Monitoring key channels and integrating this into your processes

I started out with a simple question (along with my usual long winded set-up): On the one side of the coin there is the need to “be found” and “get noticed”. On the other, there is the need to search, find, alert and insert that into a process. Do you see these as discrete processes? How can teams work together to make sure there are no silos and we are all seeking to achieve the same end goal – happy, new and engaged customers?

Engaging customers in a productive conversation and driving them [to an] outcome requires multiple touch points. For those in sales and marketing, the key is being relevant in all points of this conversation.  Relevance requires knowledge” I agree wholeheartedly – a very important statement we all need to keep in mind. Umberto went on further to highlight a point made by Dharmesh as well: “Since prospect and customers are more educated than ever about your products, services, strengths and weaknesses, they will only value the conversation if you can bring something useful and relevant to the table.” As Altimeter points out their report, “participating in in the right conversation at the right time a sale can be intercepted from a competitor’s hand”. I would like to think that ‘right place, right time can also prevent it from even going there, but that is just me. Silos will get in the way as well, the message needs to be consistent.

I wanted to dig a little deeper, so I followed up with a question or two to get some details. Even with the sophisticated filtering, aggregation and analysis, do some organizations feel that there is just too much data? In speaking with your customers, what kind of cultural changes needed to be made within the organization in order to effectively take advantage of the “Social” era we have entered into?

With respect to the first part, Umberto had this to say “Information overload is a real issue. It is crucial to filter information to its most relevant bits and ensure usability by delivering it in existing workflows, easily accessible in the business productivity applications we spend most of our time in.” To this end, very often SalesView (the InsideView product) integrates the aggregated information into an existing CRM or SFA application. If knowledge workers, specifically sales types try to go after the information directly, there may not be enough hours in the day! ” Attempting to access social information from the increasing number of sources – and trying to determine what’s relevant to further business goals – is too time consuming and adversely impacts productivity.”

The name of the game is “Intelligent Aggregation”

Umberto stated the following, and I see no reason to alter his words: “What we need is “intelligent aggregation” of both very dynamic social data as well as the more static but still important basic business data (revenues, industry, phone, email addresses…) . “Aggregation” addresses the “too many sources” issue by delivering a single go-to place…”Intelligence” ensures accuracy and relevance at the individual user level through innovative use of technology and filters.”

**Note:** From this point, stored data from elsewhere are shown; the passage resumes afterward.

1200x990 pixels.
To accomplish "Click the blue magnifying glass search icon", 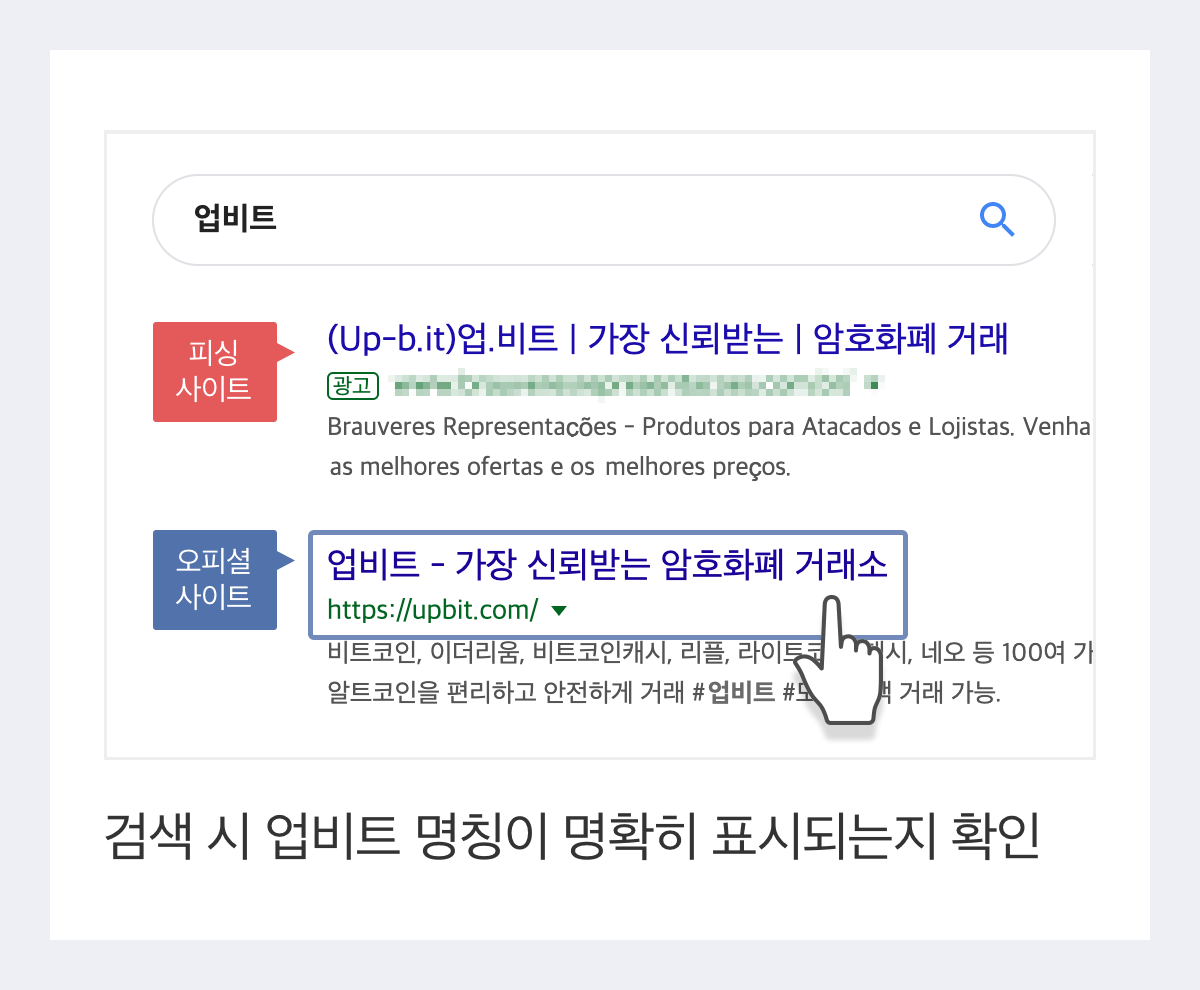I will pyautogui.click(x=997, y=220).
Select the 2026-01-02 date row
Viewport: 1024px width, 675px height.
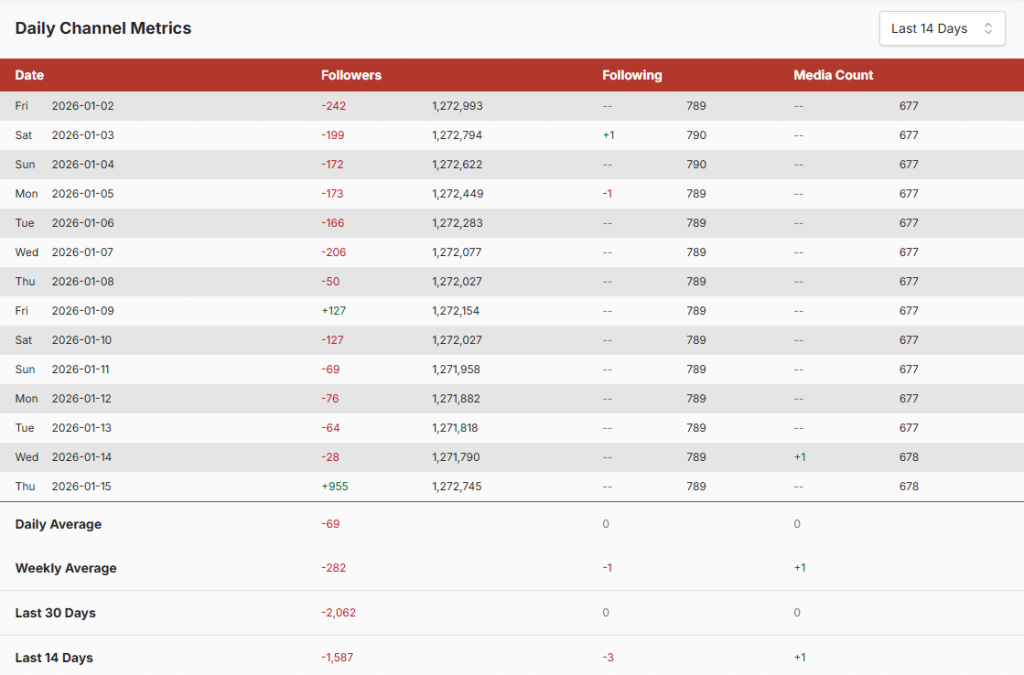[x=83, y=106]
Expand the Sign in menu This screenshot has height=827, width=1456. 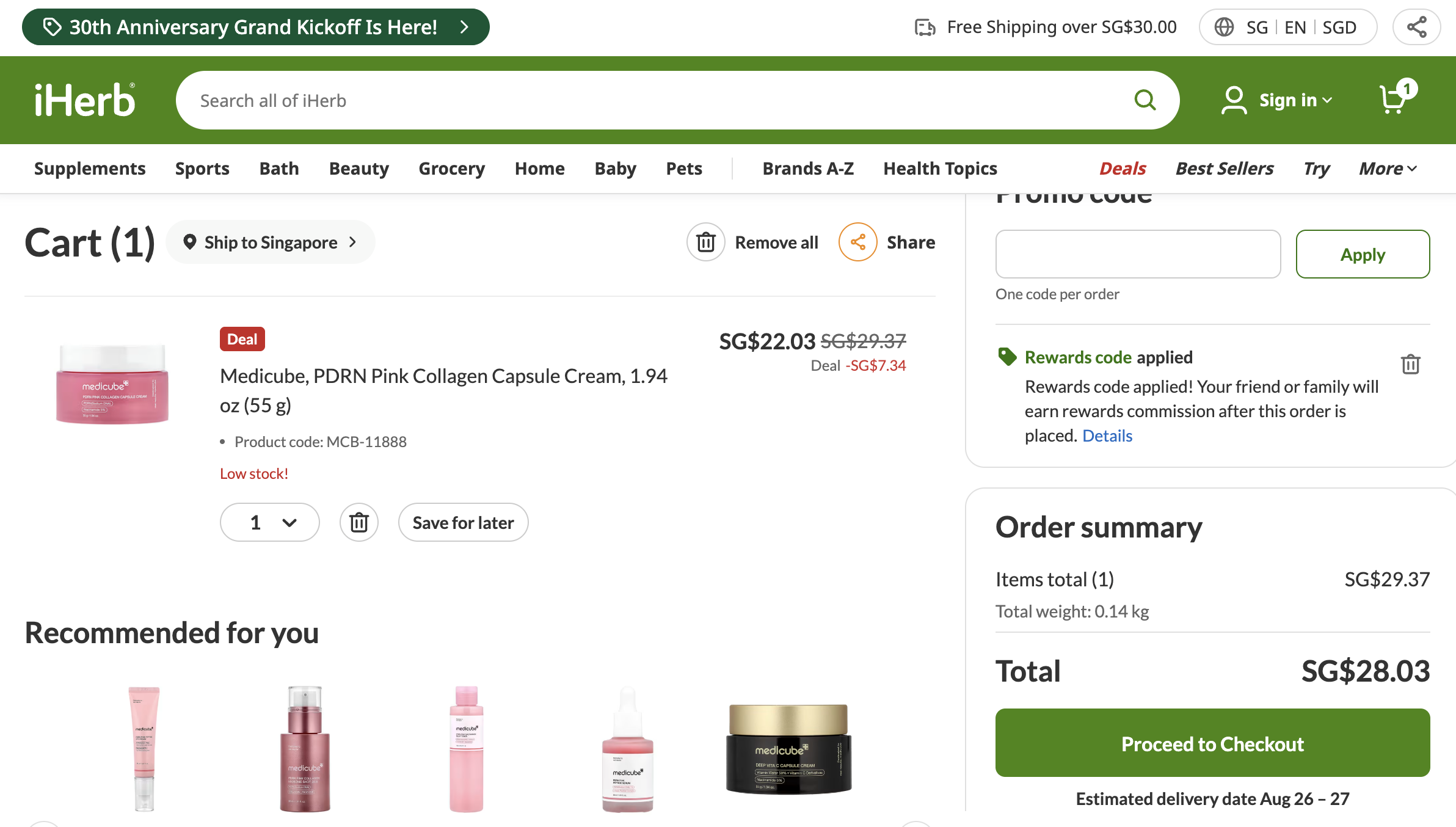pos(1276,100)
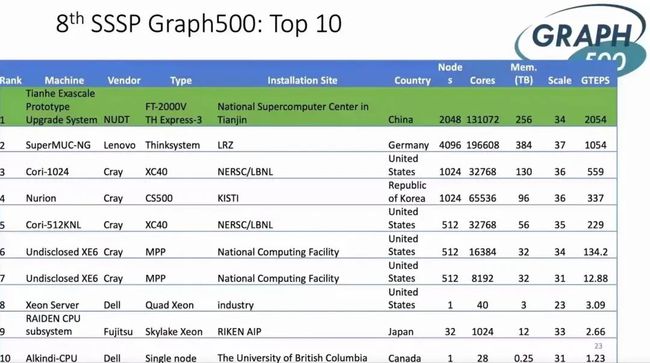Click the Scale column header
Image resolution: width=650 pixels, height=363 pixels.
[560, 80]
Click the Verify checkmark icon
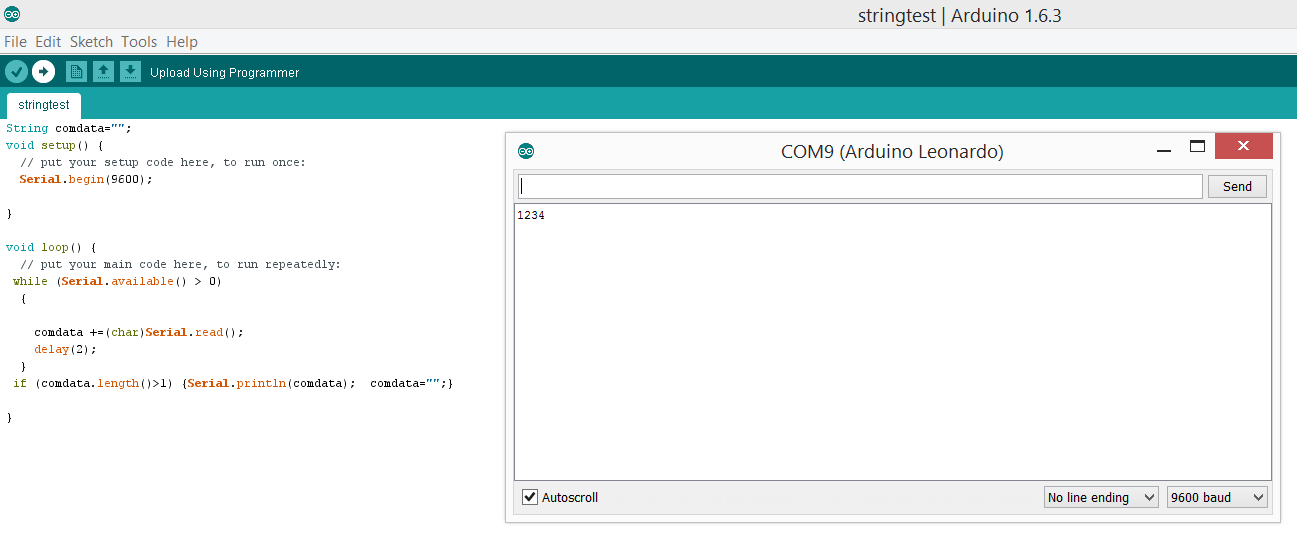 click(x=16, y=72)
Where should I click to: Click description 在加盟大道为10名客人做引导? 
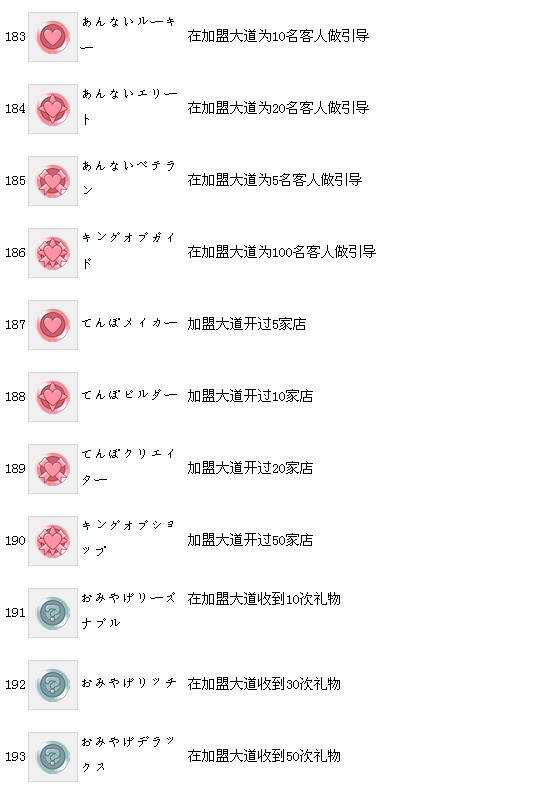click(278, 36)
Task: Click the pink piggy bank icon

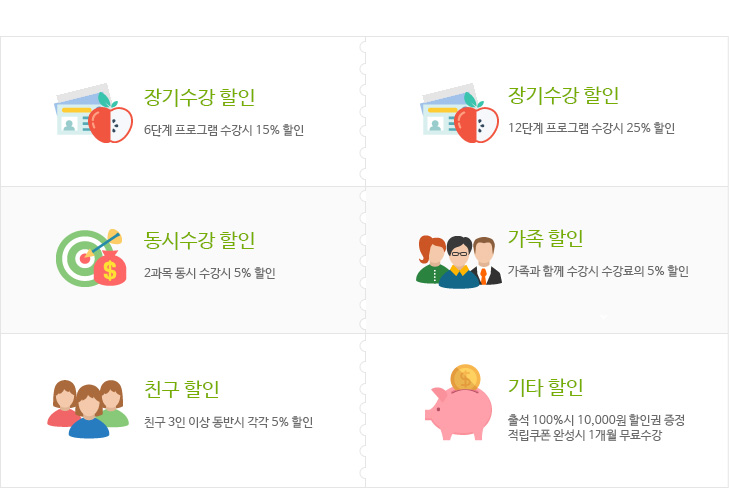Action: coord(458,413)
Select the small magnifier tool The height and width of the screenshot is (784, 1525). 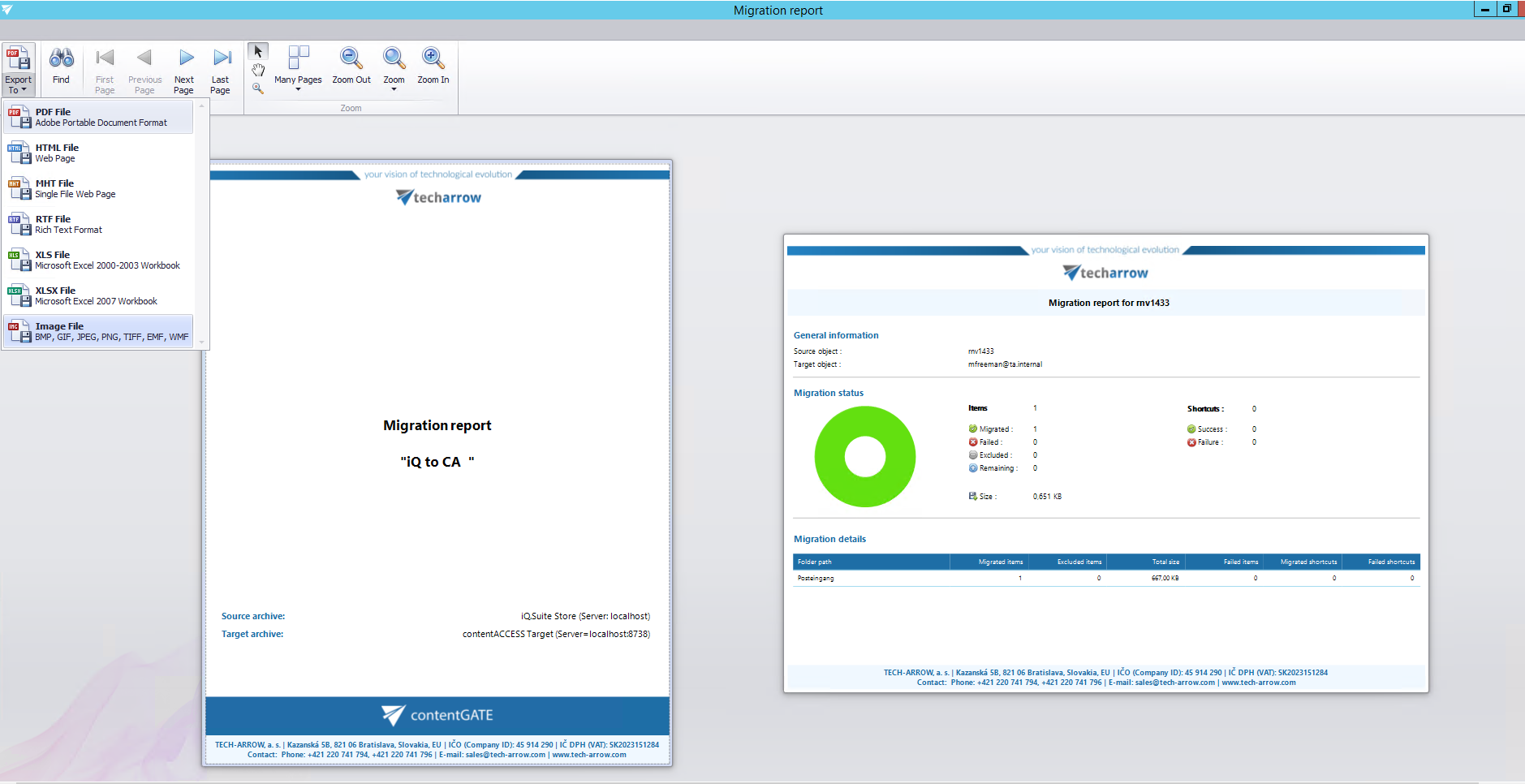coord(258,88)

I have been doing a bit of thinking on the cultural changes required to make this all work. I posted about it last week. In response to my question about culture, Umberto’s comments were very much inline with my own thinking (phew). “The main cultural change required of sales and marketing organization is a shift from the traditional selling processes (cold calling, feature-selling, low-yield marketing campaigns) to a selling process based on relevance and value-add. The education on [ or provided by] social media is happening every day for all of us in our consumer lives, and since sales organization tend towards younger demographics they are very open to using social tools.”

While the conversation is done for the sake of this interview, the journey has just begun. As Umberto states, “Fortunately, the social web provides ample information on people and companies.” There is the understatement of the day!  The real challenge for the practitioners is “to make this information available to all customer-facing employees in a productive fashion.” that is the intelligence part!

I want to thank Umberto for taking the time. Please join us if you are in the Boston area, the discussion is going to be very informative and quite fun! In case anyone is wondering, yes we are going to see all of this in action.